The Family Support Act also contains significant reforms in our nation's child-support enforcement system. These reforms are designed to ensure that parents who do not live with their children nevertheless meet their responsibilities to them. To improve the adequacy of child-support awards, judges and other officials will be required to apply support guidelines developed by their States for setting award amounts. And to help ensure that the childsupport awarded actually is paid, child-support payments will be automatically withheld from the responsible parent's paycheck.

Reflecting the concern we all share over the Federal budget deficit, the Family Support Act contains funding provisions to offset the increased new spending in the bill. The single largest source of the funding comes from a temporary extension of current authority for the Treasury to collect overdue debts owed the Federal Government by reducing Federal tax refunds of individuals not paying those debts on time.

In 1971, when I was Governor of California, we put into law a work-for-welfare requirement similar to the one in the bill before us today.

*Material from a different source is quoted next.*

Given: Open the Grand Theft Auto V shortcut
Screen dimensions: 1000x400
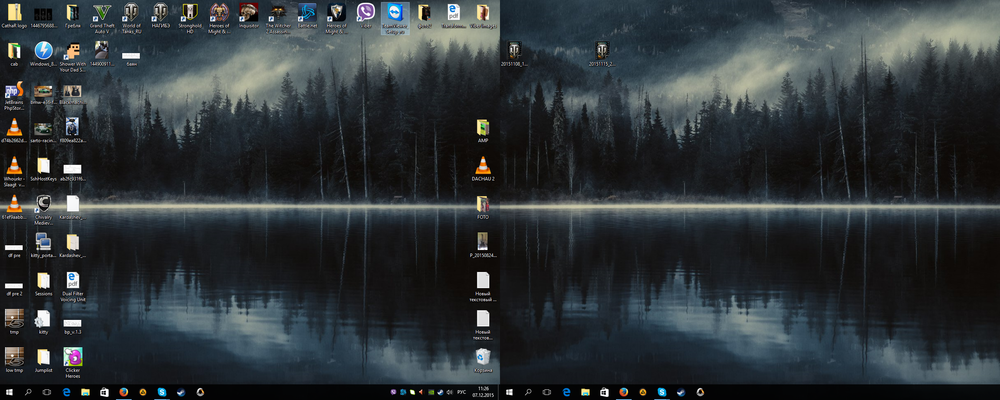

It was called community work experience, and its purpose was to demonstrate to the disadvantaged how ennobling a job could be. And that lesson is as clear today as it was then, and the successes of many fine State programs like that one have made this landmark legislation possible.

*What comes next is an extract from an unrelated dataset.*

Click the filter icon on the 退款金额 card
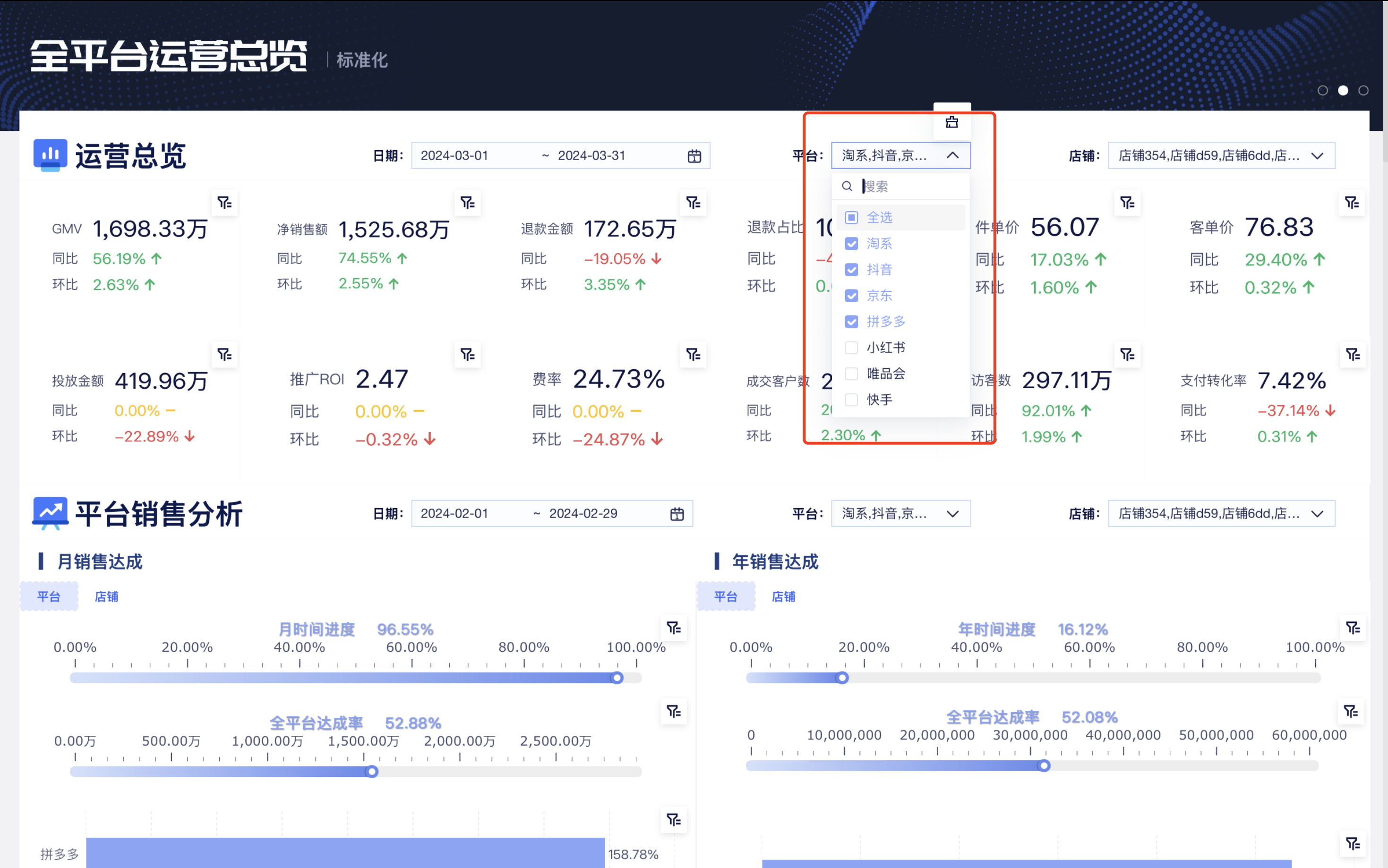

As lead Governors on welfare reform for the National Governors' Association, Governors Castle and Clinton consistently presented the interests of the States in getting welfare reform enacted. And that interest has been manifested by many States carrying out their own welfare reform programs. Leaders in this effort are Governors Kean, Tommy Thompson, Moore, and Hunt, who have paved the way for this legislation through unique welfare-reform initiatives in their States. Legislators like Wisconsin's Susan Engeleiter were instrumental in achieving welfare reform and showing Congress how well it works.

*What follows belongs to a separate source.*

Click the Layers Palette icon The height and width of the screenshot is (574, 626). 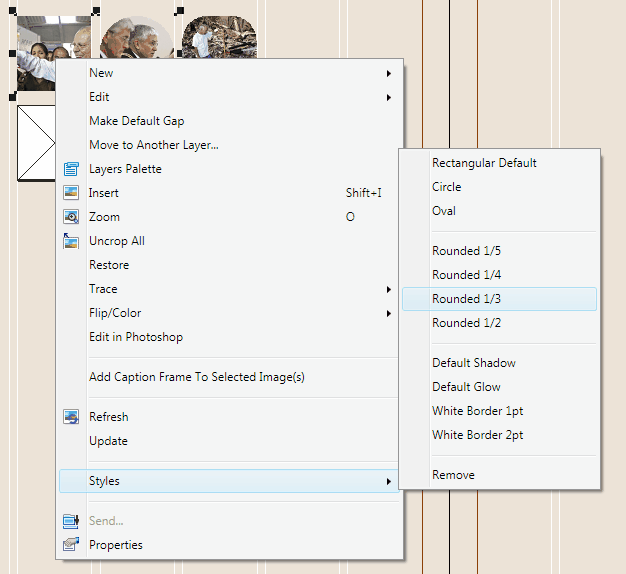(71, 169)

Many Members of Congress share the credit for the responsible welfare-to-work and child-support enforcement reforms in the Family Support Act. In particular, Senators Moynihan, Armstrong, Dole, and Packwood, and Bentsen, and Representatives Rostenkowski, Hank Brown, Michel, Frenzel, and Downey played key roles in forging the consensus for this landmark legislation. They and the members of the administration who worked so diligently on this bill will be remembered for accomplishing what many have attempted, but no one has achieved in several decades: a meaningful redirection of our welfare system.

And I think it is time now for me to sign the bill. And I thank all of you, and God bless you all.

Note: The President spoke at 2:06 p.m. in the Rose Garden at the White House. In his opening remarks, he referred to the noise from an airplane flying overhead. H.R. 1720, approved October 13, was assigned Public Law No. 100-485.